**SET EXERCISE**. Pick out every line of the rows below that contains the string "label", treating uppercase and lowercase as different, and copy each one in full.

== TASK MATERIAL

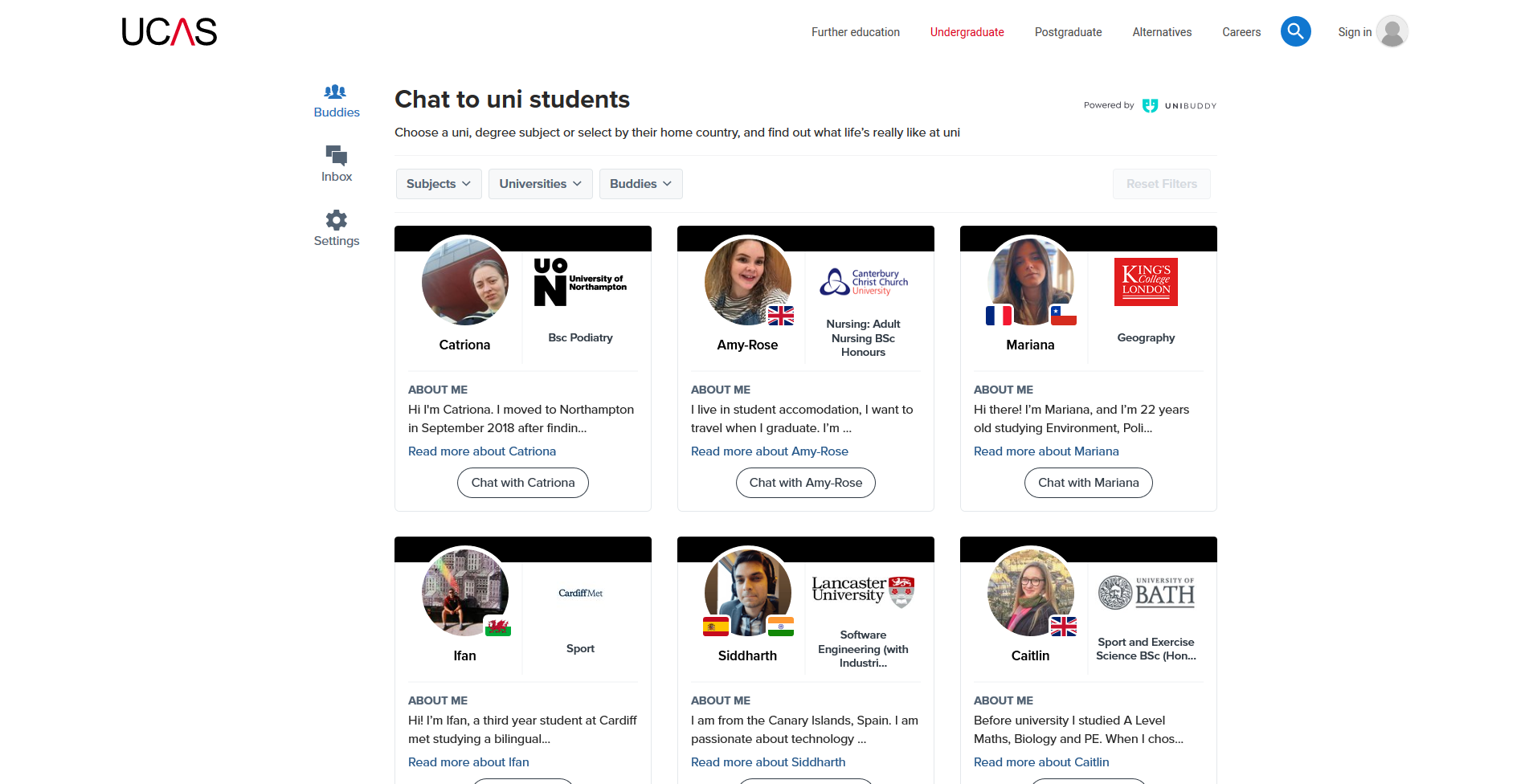Image resolution: width=1529 pixels, height=784 pixels.
Task: Expand the Universities filter dropdown
Action: click(540, 184)
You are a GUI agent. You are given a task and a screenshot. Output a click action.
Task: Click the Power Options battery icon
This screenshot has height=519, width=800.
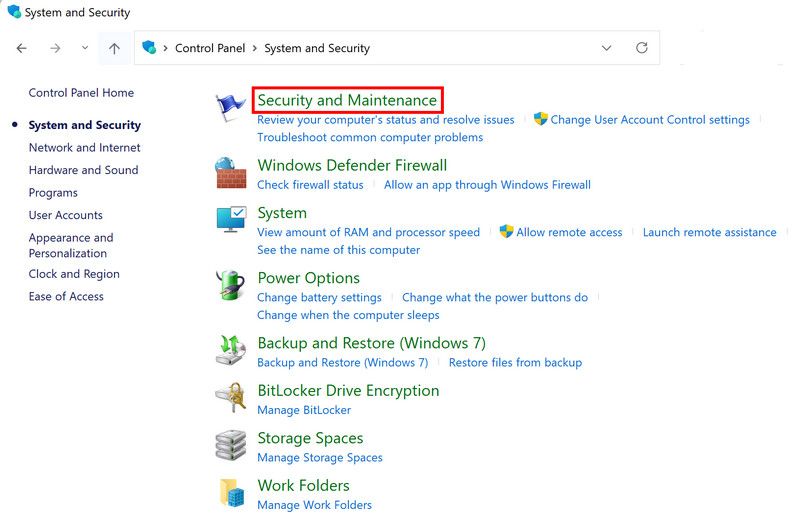pos(231,286)
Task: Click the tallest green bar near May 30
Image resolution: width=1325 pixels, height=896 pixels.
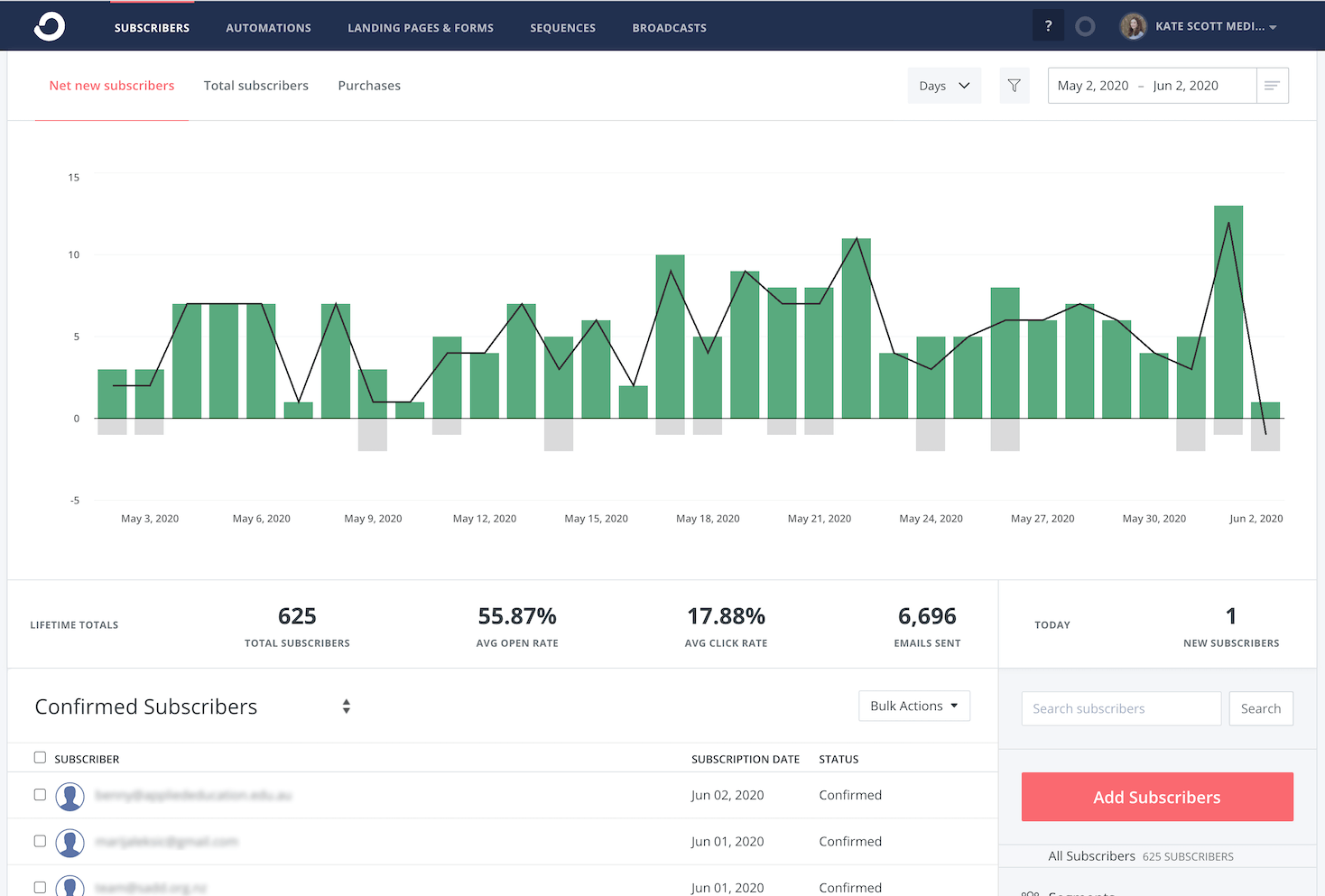Action: pos(1228,307)
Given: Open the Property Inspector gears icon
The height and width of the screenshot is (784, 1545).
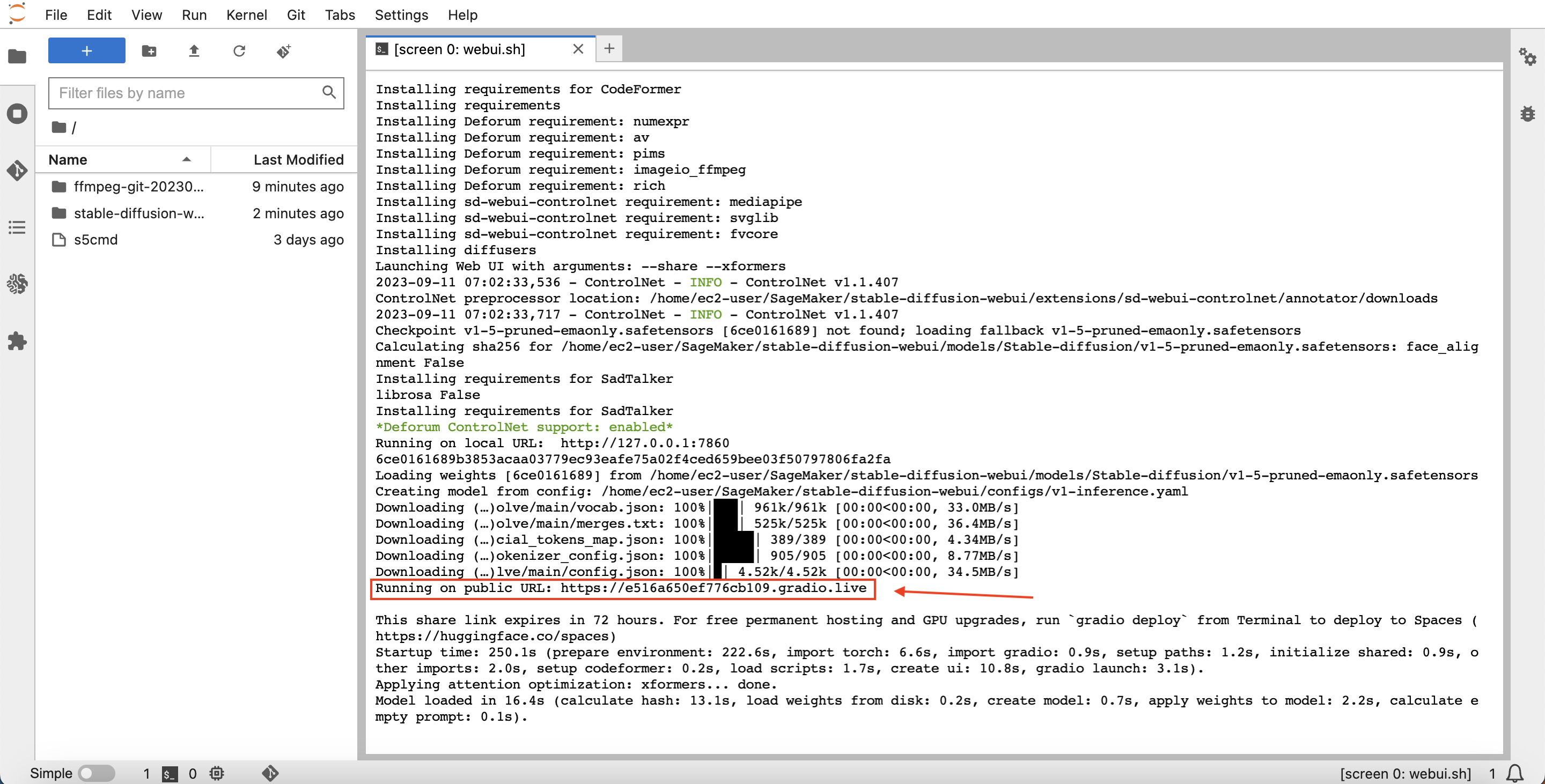Looking at the screenshot, I should click(1527, 57).
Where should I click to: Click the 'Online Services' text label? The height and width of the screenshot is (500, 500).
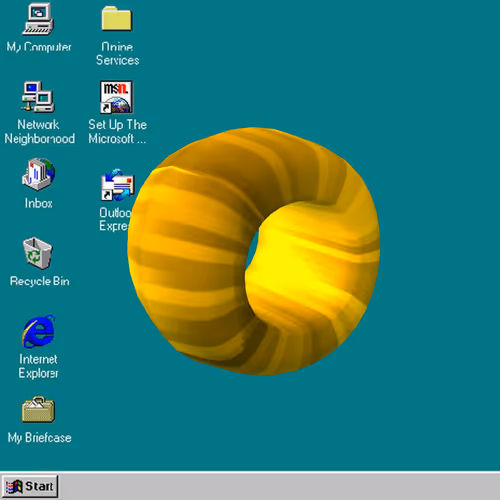coord(117,53)
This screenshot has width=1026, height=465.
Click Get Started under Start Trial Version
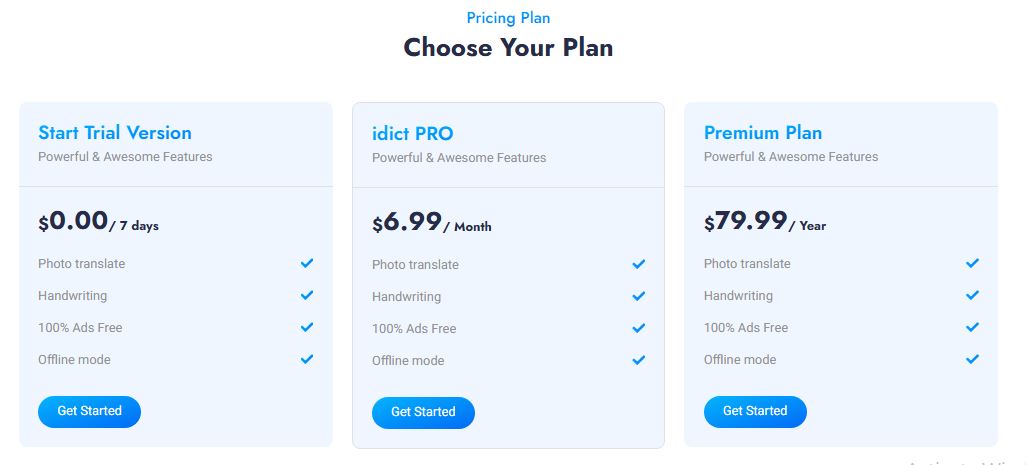point(89,411)
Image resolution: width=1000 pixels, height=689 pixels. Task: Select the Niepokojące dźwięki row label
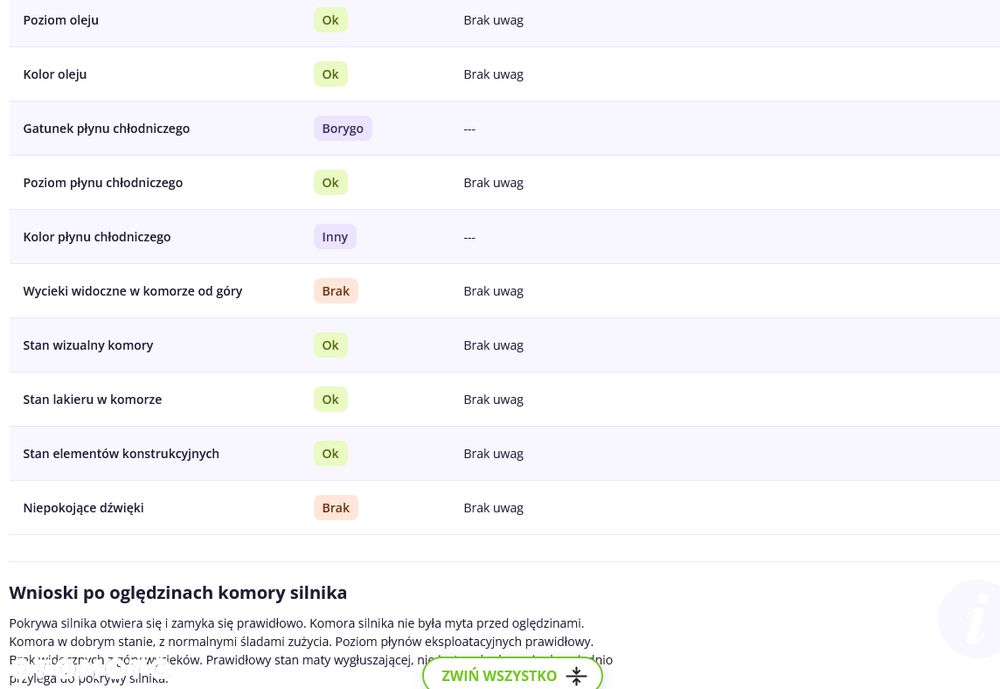coord(84,508)
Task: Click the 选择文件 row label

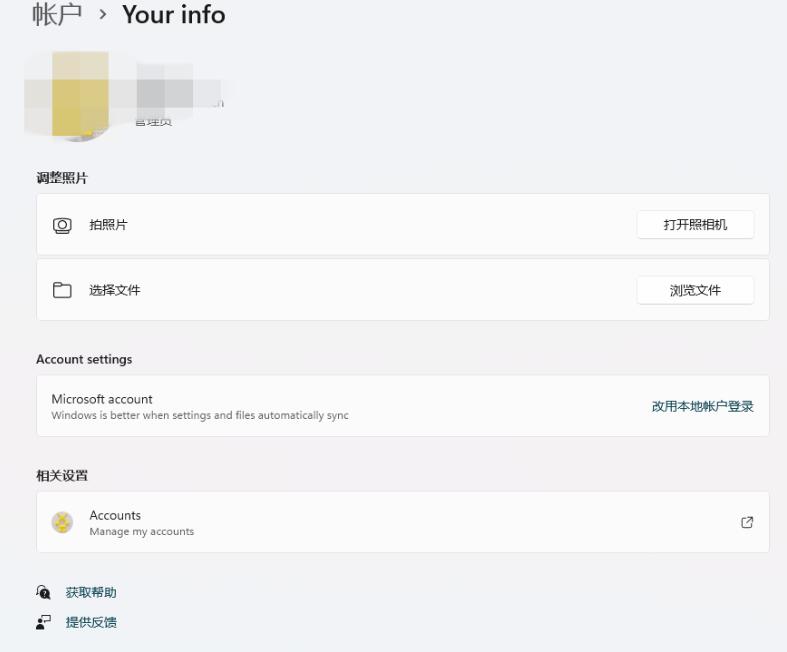Action: [115, 290]
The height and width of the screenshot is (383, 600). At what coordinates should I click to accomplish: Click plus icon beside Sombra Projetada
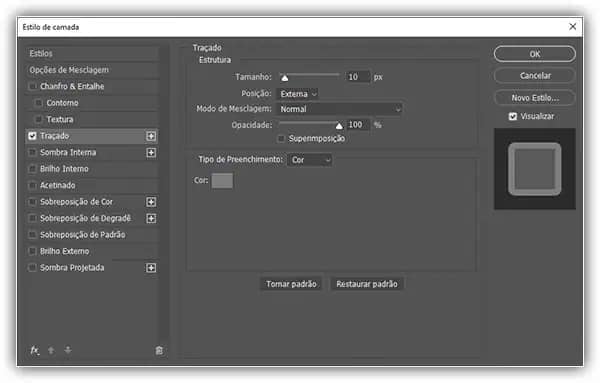coord(151,267)
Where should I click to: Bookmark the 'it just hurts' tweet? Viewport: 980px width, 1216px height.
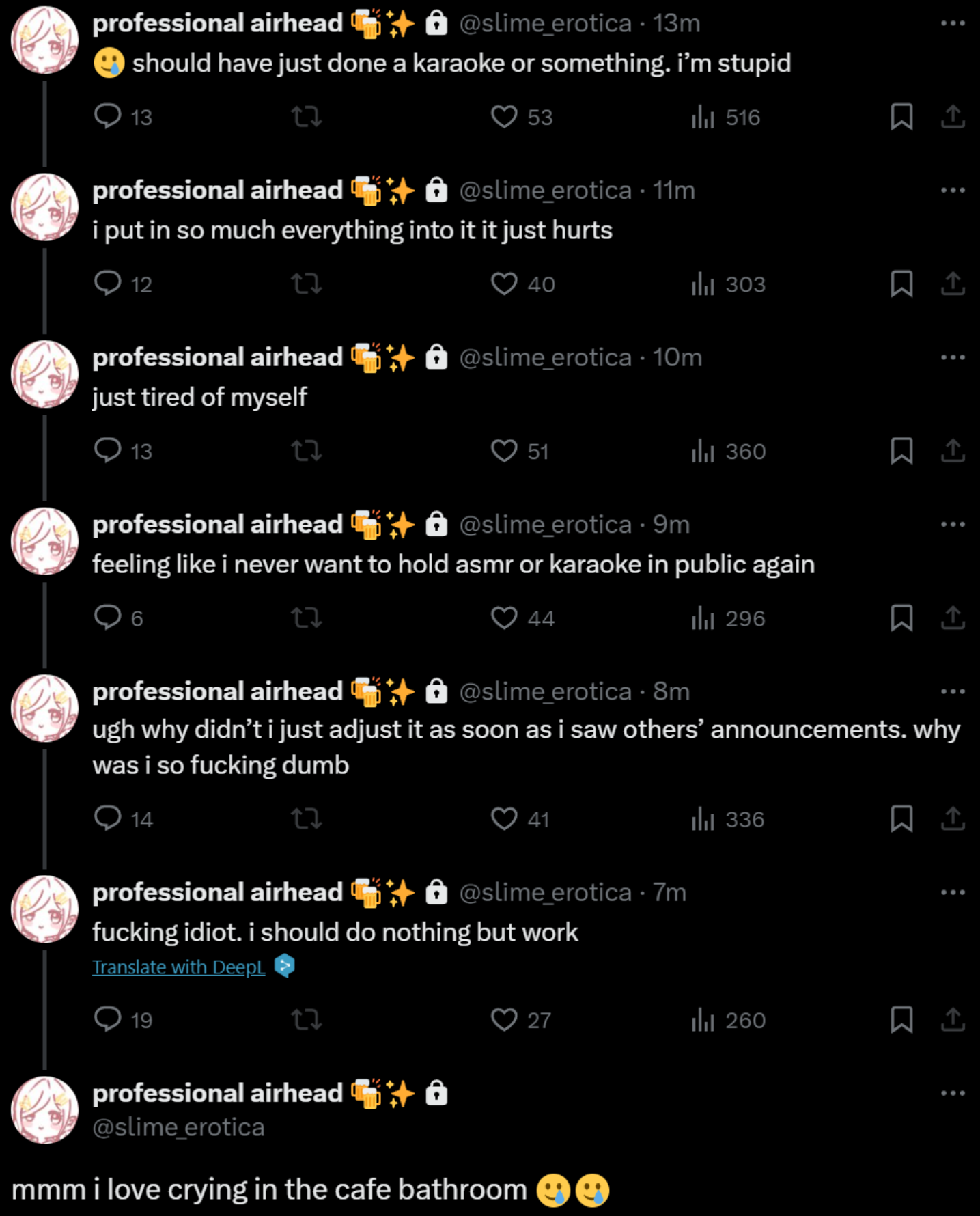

====

**THE RESPONSE**.
Where should I click to: Click the 'Online Services' text label? The height and width of the screenshot is (500, 500).
Image resolution: width=1000 pixels, height=689 pixels. Task: Select the Niepokojące dźwięki row label
Task: Click the 选择文件 row label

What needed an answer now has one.